(Data records)

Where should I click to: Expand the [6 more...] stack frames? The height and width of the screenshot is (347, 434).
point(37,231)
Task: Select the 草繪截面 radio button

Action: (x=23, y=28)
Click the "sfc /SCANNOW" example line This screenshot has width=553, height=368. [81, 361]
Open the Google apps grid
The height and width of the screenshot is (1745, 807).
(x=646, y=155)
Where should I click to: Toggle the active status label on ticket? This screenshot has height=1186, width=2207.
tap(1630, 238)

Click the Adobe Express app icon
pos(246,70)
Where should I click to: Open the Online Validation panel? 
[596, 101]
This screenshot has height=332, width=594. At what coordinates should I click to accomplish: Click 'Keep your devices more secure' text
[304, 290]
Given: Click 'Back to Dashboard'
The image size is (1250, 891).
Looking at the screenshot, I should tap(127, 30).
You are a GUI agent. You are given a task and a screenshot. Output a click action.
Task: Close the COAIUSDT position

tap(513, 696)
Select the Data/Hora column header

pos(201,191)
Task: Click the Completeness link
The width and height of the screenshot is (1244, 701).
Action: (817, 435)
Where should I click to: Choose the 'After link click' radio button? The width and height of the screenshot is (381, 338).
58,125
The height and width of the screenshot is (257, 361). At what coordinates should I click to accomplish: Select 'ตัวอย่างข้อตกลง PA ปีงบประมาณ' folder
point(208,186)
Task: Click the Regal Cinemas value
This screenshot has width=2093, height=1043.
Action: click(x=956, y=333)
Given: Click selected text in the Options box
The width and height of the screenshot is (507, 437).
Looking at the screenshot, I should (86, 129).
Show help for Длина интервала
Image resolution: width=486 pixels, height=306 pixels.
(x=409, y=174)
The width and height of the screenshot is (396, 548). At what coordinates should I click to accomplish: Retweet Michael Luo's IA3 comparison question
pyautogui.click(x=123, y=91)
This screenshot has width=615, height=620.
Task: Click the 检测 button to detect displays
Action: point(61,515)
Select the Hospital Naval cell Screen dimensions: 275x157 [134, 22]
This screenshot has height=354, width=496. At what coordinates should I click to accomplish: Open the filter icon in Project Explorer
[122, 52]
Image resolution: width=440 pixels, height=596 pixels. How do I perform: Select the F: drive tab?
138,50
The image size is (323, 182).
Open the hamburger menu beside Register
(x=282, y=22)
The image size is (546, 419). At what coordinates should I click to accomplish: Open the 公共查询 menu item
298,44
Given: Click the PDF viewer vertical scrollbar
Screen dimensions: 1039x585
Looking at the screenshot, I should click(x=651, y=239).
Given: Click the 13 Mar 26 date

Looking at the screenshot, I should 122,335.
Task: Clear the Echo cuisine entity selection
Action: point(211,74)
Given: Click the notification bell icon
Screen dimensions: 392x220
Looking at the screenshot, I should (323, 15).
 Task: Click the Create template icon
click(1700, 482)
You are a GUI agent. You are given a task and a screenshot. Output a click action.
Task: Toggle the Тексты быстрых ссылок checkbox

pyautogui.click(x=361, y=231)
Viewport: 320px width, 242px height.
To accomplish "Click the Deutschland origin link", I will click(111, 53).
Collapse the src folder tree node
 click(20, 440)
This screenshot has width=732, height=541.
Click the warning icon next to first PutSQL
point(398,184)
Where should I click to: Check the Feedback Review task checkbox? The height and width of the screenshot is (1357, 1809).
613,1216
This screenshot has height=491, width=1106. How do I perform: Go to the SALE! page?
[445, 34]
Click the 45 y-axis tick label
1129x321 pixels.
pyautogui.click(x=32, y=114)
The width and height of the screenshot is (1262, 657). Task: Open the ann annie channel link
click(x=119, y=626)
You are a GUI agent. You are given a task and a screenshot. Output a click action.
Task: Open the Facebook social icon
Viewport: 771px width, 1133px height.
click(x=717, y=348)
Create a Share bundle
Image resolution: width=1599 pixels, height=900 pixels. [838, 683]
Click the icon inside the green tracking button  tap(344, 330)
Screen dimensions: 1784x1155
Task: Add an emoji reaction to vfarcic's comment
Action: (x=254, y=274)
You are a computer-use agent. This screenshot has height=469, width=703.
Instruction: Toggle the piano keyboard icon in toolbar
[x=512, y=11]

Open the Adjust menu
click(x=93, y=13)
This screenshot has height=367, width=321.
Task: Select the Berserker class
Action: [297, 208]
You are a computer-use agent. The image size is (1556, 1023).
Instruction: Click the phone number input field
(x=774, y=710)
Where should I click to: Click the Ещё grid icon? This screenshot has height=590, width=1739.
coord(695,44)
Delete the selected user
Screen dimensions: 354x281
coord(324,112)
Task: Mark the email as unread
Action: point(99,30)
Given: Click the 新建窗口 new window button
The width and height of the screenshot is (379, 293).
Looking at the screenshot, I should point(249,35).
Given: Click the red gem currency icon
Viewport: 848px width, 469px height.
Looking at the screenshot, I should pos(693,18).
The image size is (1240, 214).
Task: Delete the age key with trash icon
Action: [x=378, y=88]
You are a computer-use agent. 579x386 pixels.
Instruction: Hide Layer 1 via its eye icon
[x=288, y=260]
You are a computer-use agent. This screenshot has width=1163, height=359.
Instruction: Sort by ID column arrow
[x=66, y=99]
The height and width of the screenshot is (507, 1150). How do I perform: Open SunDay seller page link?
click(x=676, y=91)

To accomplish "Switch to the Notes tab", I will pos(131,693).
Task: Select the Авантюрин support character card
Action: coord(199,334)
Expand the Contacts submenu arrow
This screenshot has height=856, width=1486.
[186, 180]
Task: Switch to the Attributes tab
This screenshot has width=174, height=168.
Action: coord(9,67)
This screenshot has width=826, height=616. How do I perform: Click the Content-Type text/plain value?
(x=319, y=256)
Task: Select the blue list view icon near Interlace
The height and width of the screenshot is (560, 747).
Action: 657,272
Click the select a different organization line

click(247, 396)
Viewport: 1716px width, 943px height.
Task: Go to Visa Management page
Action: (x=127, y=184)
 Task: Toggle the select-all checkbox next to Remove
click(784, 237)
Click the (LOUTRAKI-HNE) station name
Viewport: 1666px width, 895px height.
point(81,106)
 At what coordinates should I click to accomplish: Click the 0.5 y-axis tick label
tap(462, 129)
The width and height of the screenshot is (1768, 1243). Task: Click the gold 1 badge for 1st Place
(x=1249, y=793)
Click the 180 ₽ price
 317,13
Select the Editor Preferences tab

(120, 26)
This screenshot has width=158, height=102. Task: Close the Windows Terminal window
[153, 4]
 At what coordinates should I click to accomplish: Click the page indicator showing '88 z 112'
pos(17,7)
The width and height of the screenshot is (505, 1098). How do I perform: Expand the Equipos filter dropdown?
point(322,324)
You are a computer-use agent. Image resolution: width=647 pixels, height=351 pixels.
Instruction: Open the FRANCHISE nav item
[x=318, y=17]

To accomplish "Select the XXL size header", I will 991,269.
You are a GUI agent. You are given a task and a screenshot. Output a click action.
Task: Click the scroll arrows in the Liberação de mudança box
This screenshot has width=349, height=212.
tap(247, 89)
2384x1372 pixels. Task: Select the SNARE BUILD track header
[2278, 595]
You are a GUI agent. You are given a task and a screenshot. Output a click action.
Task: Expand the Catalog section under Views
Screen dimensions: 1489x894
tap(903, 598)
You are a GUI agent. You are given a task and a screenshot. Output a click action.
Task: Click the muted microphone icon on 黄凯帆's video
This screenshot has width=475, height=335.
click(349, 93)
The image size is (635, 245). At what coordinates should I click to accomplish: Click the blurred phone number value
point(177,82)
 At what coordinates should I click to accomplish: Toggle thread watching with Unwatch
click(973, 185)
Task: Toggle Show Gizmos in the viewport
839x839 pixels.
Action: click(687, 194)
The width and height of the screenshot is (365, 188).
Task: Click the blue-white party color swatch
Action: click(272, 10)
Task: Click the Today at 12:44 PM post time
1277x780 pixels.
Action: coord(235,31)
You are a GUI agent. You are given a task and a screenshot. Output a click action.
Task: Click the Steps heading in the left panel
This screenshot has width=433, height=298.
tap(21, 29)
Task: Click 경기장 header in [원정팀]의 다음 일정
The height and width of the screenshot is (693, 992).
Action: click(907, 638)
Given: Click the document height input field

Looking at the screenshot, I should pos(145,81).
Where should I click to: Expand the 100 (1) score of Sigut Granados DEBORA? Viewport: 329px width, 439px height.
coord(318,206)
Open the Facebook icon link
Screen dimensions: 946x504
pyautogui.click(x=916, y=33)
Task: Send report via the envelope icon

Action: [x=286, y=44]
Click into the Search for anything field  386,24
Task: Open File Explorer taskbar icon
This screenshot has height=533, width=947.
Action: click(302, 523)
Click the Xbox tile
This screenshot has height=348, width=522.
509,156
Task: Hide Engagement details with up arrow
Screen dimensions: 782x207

**DO THIS**
Start at the line that has "This screenshot has width=158, height=102." and stop after the line that has "I will 991,269.". Rewrite those lines with "dropdown" renamed to "menu" and everything else left unchanged.

**WORKED ANSWER**
This screenshot has width=158, height=102. Task: Close the Windows Terminal window
[153, 4]
 At what coordinates should I click to accomplish: Click the page indicator showing '88 z 112'
pos(17,7)
The width and height of the screenshot is (505, 1098). How do I perform: Expand the Equipos filter menu?
point(322,324)
You are a computer-use agent. Image resolution: width=647 pixels, height=351 pixels.
Instruction: Open the FRANCHISE nav item
[x=318, y=17]

To accomplish "Select the XXL size header", I will 991,269.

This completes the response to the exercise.